## Task instructions:
Give again, exactly as written, each line of the material below starting at the line that contains "Task: Select Your albums in sidebar" and ending at the line that contains "The width and". Both ends count, and no other line does.

## Provided material:
== == ==
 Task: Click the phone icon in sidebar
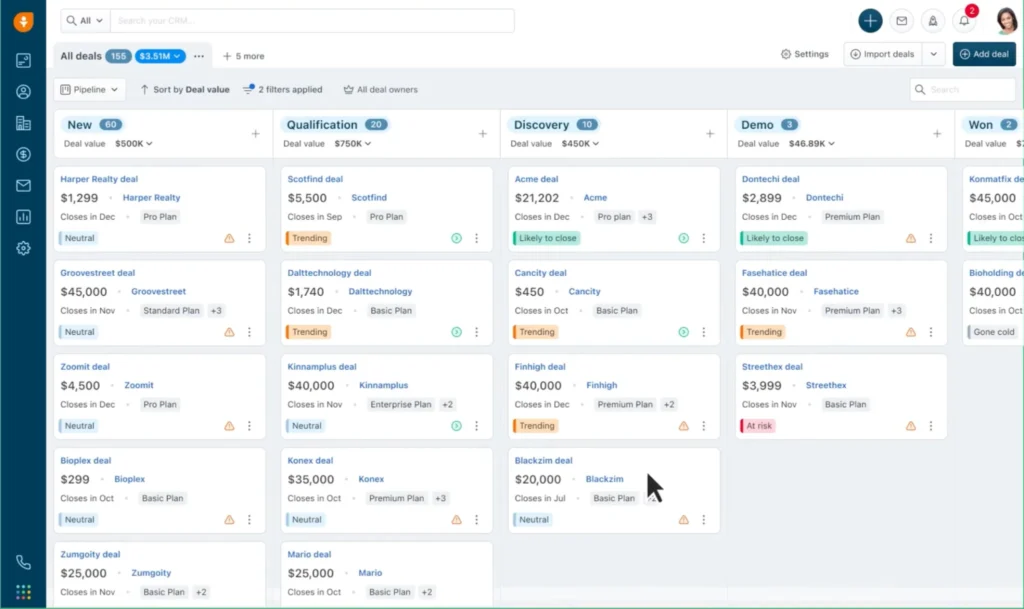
== == ==
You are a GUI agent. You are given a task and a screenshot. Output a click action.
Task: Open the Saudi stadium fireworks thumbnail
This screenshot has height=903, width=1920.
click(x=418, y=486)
== == ==
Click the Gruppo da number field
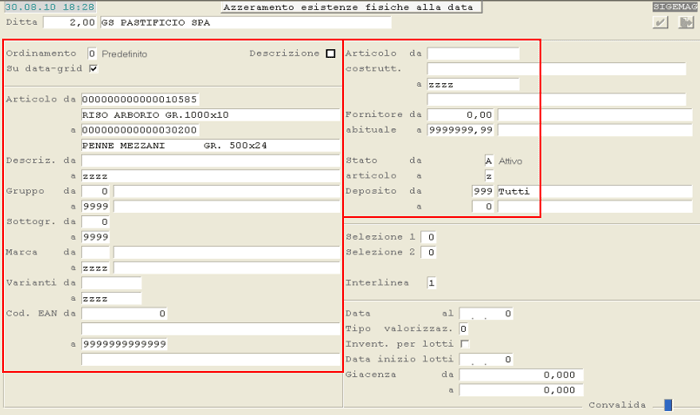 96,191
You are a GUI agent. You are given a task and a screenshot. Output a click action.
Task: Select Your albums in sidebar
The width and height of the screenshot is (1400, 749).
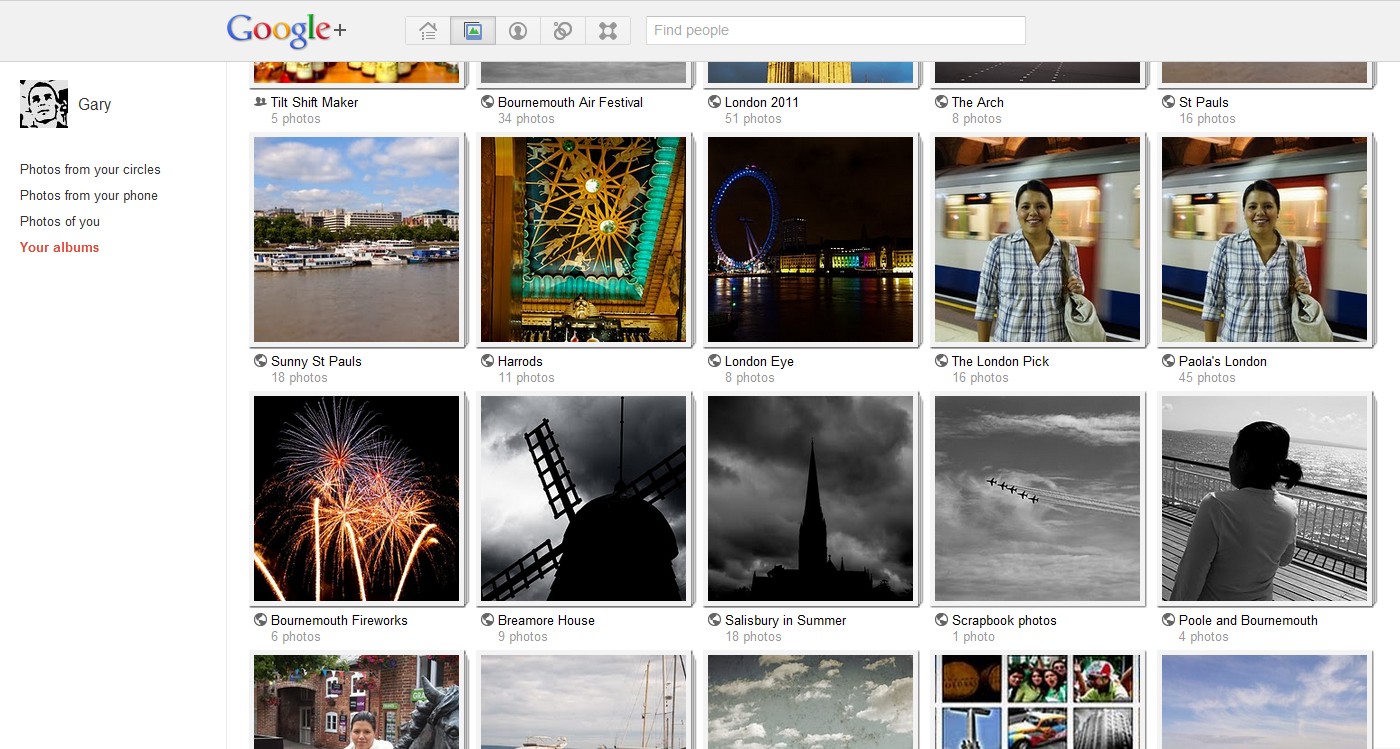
== == ==
## Answer to this task:
Task: Select Your albums in sidebar
The width and height of the screenshot is (1400, 749).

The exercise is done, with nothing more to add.